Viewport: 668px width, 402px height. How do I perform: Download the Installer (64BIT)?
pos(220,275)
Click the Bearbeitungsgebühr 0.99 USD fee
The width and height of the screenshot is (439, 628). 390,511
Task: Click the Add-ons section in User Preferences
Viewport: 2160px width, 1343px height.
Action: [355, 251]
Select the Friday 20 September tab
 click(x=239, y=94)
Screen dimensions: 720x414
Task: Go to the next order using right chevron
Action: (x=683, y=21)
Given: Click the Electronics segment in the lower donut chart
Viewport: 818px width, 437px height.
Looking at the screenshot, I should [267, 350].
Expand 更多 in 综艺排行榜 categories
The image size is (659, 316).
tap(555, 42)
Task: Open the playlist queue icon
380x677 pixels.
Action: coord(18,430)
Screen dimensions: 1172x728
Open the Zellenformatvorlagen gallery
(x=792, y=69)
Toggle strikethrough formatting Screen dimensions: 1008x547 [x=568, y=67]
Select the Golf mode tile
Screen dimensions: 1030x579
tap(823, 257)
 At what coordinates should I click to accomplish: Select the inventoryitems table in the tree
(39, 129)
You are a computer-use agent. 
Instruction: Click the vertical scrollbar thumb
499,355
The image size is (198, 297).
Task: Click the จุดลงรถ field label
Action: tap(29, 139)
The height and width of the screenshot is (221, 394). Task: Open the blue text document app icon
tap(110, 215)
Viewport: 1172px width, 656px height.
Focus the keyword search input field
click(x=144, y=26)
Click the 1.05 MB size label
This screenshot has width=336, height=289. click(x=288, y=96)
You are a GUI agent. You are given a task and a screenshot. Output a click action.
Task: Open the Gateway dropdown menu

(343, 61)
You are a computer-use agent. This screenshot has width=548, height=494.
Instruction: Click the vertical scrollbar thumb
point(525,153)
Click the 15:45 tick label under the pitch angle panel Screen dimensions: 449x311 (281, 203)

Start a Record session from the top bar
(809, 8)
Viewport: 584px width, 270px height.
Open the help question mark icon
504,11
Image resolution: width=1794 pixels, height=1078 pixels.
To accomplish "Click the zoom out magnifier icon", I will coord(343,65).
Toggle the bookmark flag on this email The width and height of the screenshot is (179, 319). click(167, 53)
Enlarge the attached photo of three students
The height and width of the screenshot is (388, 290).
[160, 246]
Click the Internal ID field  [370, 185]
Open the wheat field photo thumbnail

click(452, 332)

☆ ☆ ☆ ☆

Rewrite the stretch from the line containing "The height and width of the screenshot is (221, 394)." through the end of the listing, putting "drop-down" in place of "dropdown" and changing nothing else.

▸ **COMPLETE OUTPUT**:
The height and width of the screenshot is (221, 394). Task: Open the blue text document app icon
tap(110, 215)
Viewport: 1172px width, 656px height.
Focus the keyword search input field
click(x=144, y=26)
Click the 1.05 MB size label
This screenshot has width=336, height=289. click(x=288, y=96)
You are a GUI agent. You are given a task and a screenshot. Output a click action.
Task: Open the Gateway drop-down menu

(343, 61)
You are a computer-use agent. This screenshot has width=548, height=494.
Instruction: Click the vertical scrollbar thumb
point(525,153)
Click the 15:45 tick label under the pitch angle panel Screen dimensions: 449x311 (281, 203)

Start a Record session from the top bar
(809, 8)
Viewport: 584px width, 270px height.
Open the help question mark icon
504,11
Image resolution: width=1794 pixels, height=1078 pixels.
To accomplish "Click the zoom out magnifier icon", I will coord(343,65).
Toggle the bookmark flag on this email The width and height of the screenshot is (179, 319). click(167, 53)
Enlarge the attached photo of three students
The height and width of the screenshot is (388, 290).
[160, 246]
Click the Internal ID field  [370, 185]
Open the wheat field photo thumbnail

click(452, 332)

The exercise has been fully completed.